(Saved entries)
_ _ _ _ _ _ _

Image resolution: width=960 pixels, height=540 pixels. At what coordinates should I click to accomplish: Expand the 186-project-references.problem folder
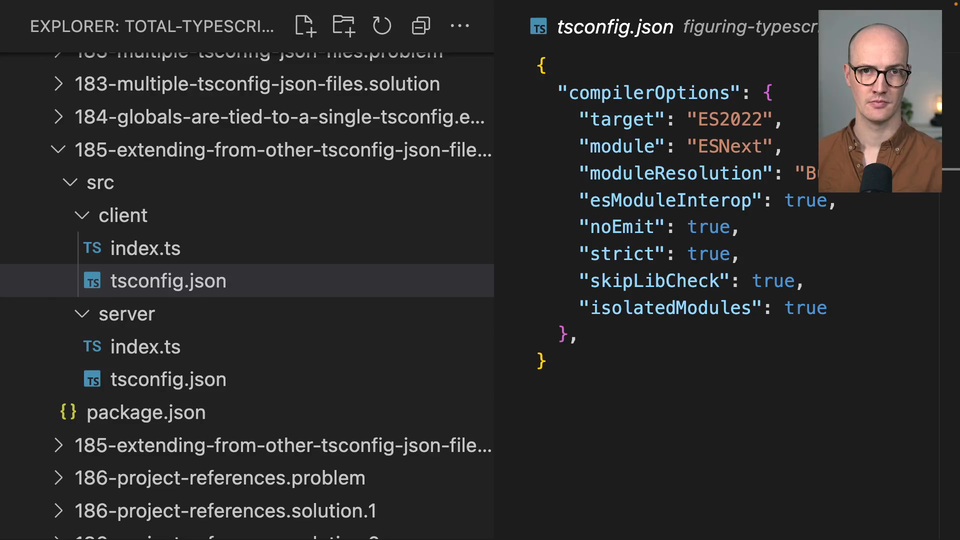click(x=58, y=478)
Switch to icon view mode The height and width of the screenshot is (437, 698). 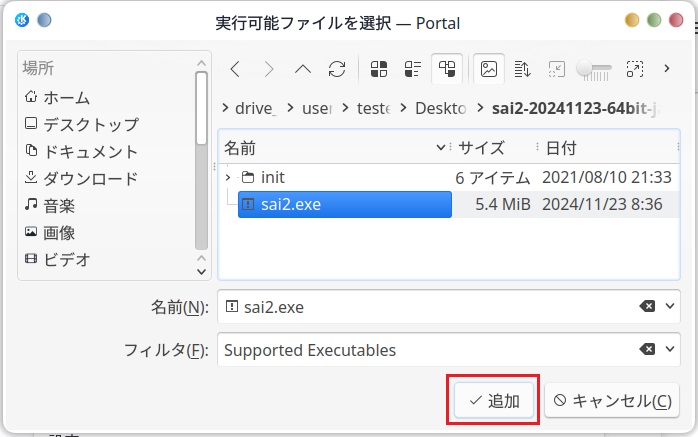(379, 69)
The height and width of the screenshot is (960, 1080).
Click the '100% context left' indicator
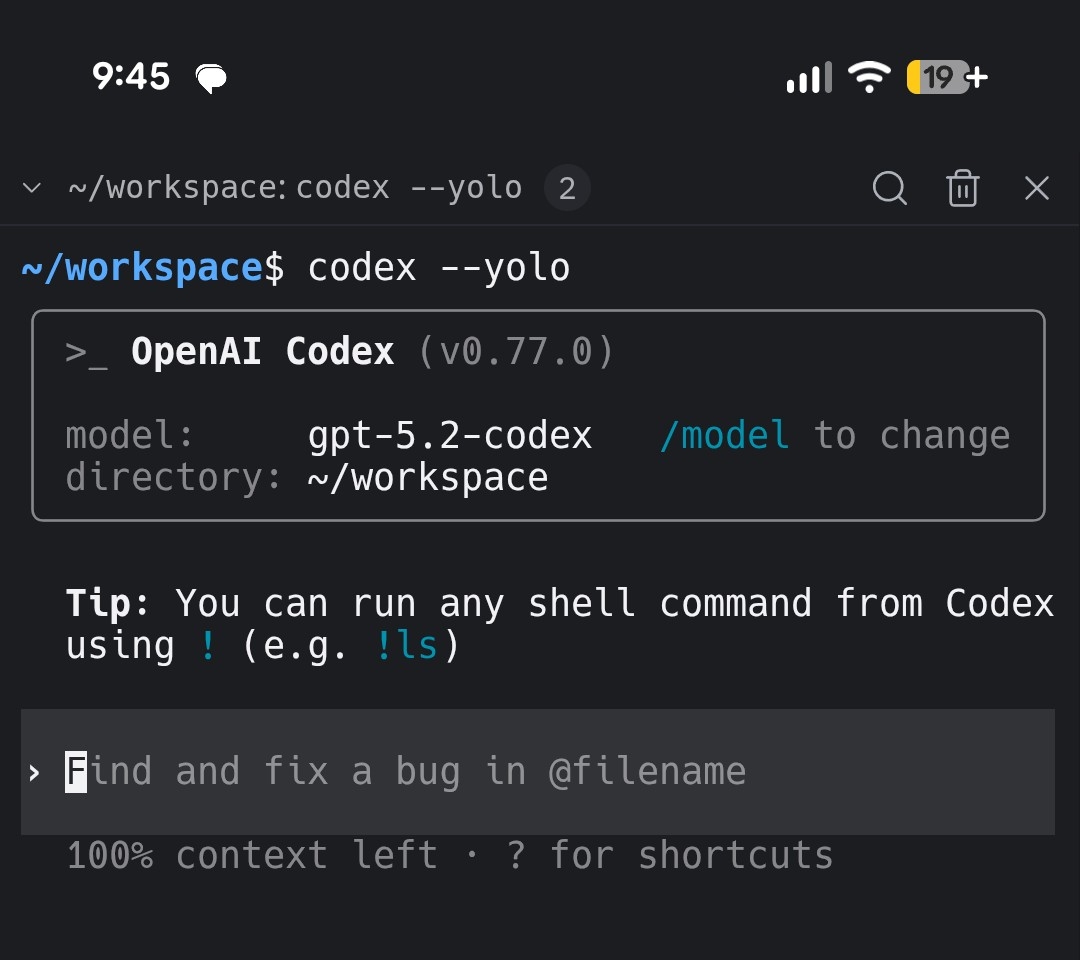252,855
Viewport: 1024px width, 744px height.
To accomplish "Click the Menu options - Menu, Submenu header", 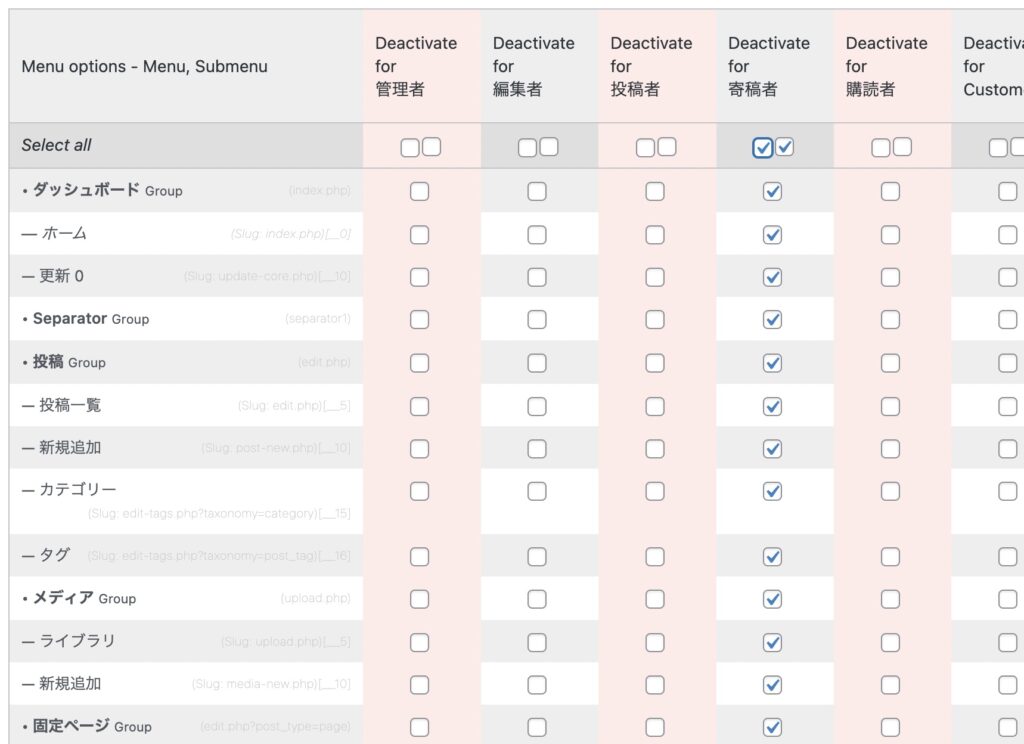I will click(x=144, y=67).
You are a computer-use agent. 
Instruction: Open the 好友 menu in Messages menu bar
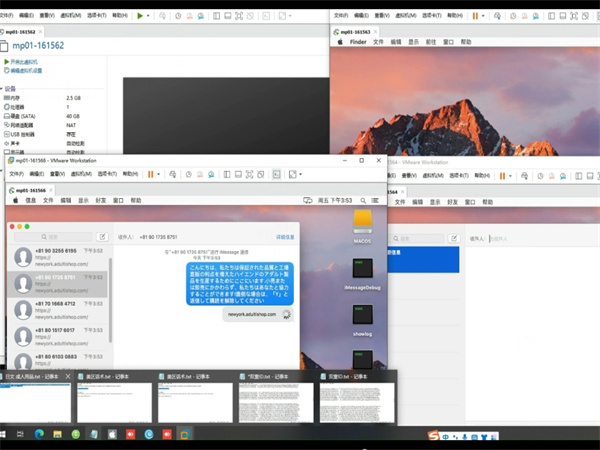(x=99, y=200)
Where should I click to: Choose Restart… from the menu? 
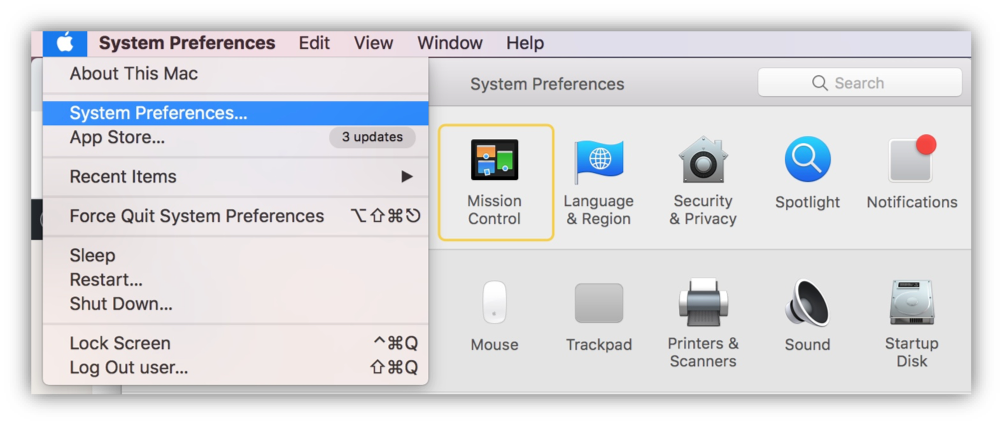tap(106, 280)
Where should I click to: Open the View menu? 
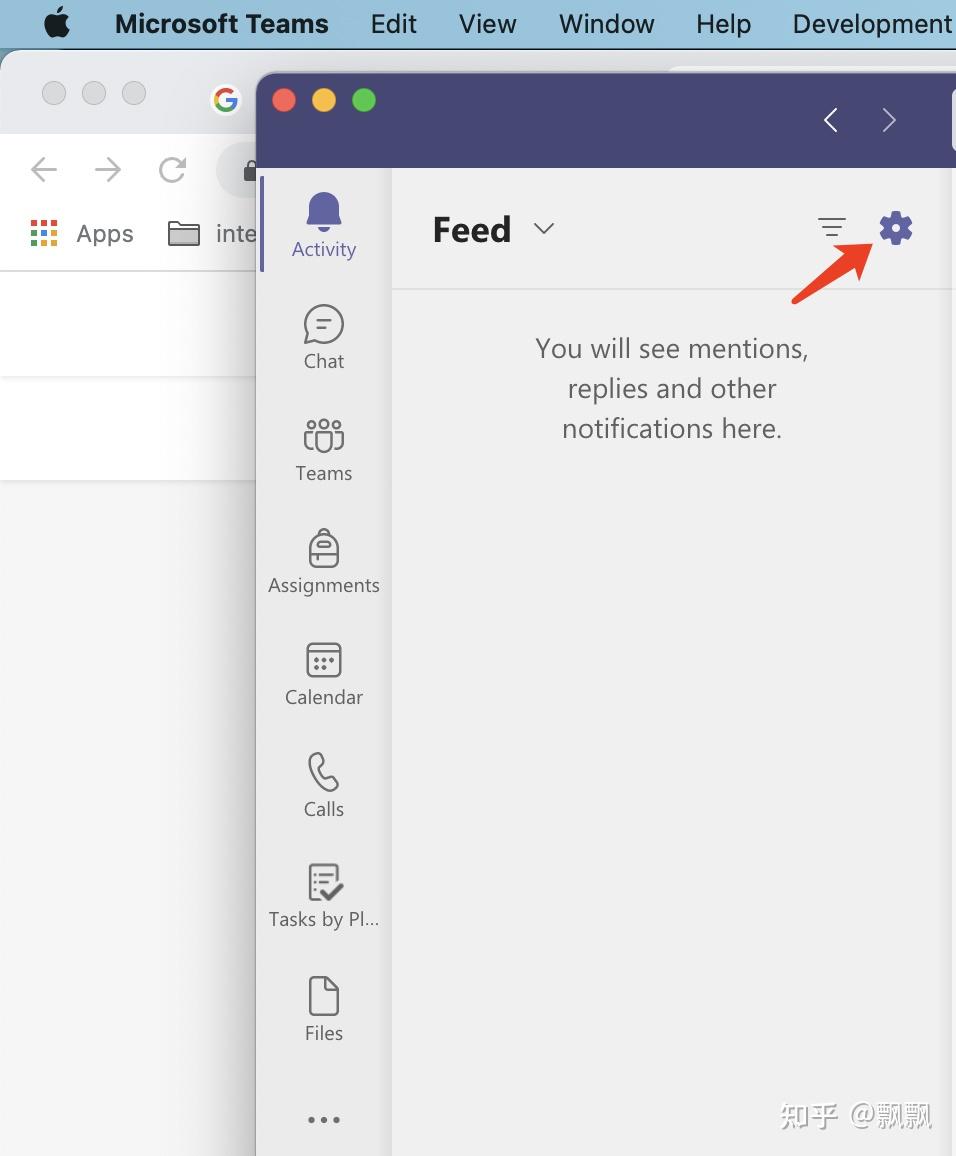(487, 24)
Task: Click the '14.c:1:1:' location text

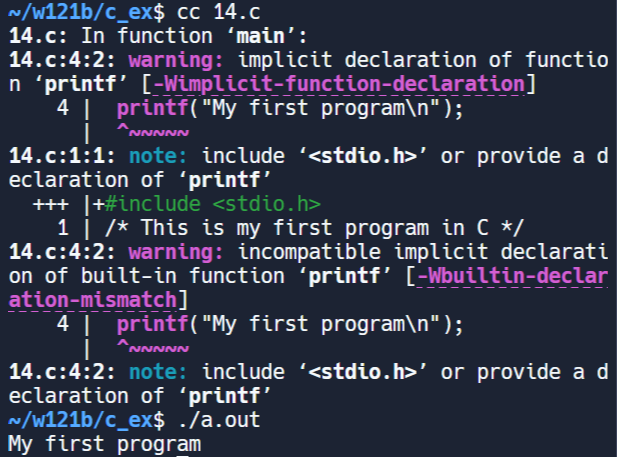Action: [x=62, y=156]
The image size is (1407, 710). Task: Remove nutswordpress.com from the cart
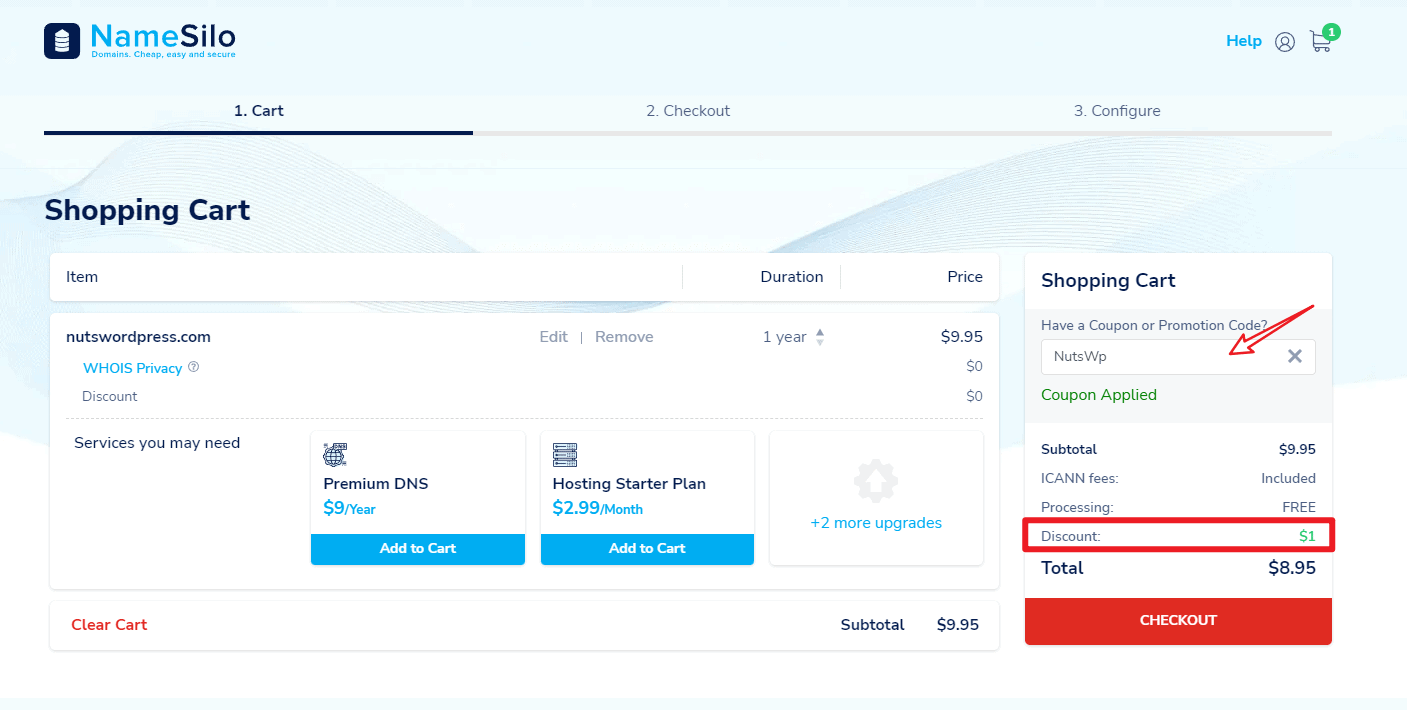(624, 337)
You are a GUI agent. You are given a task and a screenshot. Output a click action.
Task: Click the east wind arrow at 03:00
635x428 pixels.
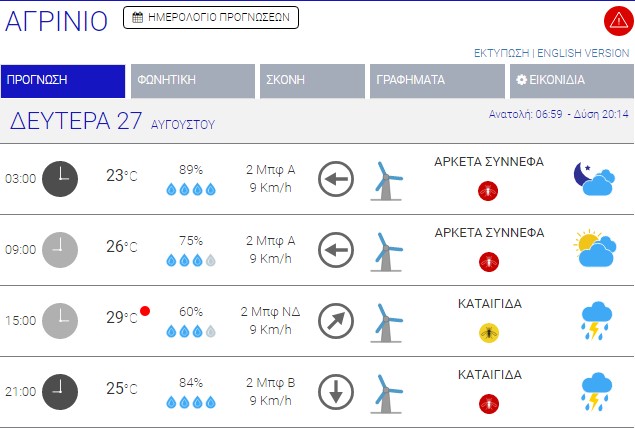coord(336,180)
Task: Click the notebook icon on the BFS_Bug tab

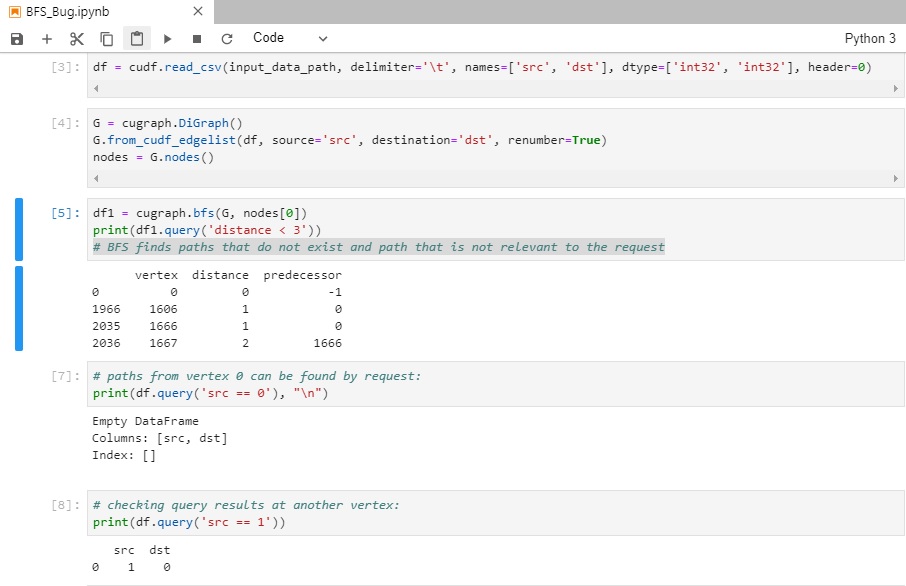Action: coord(14,11)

_ _ _ _ _ _ _

◆ YOUR ASSIGNMENT: Write out, word for word, the line containing "635x428 pixels." and each line after it to the end of the data, and nothing more. Drop the pictures.

◆ OUTPUT:
635x428 pixels.
coord(336,180)
Task: Click the notebook icon on the BFS_Bug tab

Action: coord(14,11)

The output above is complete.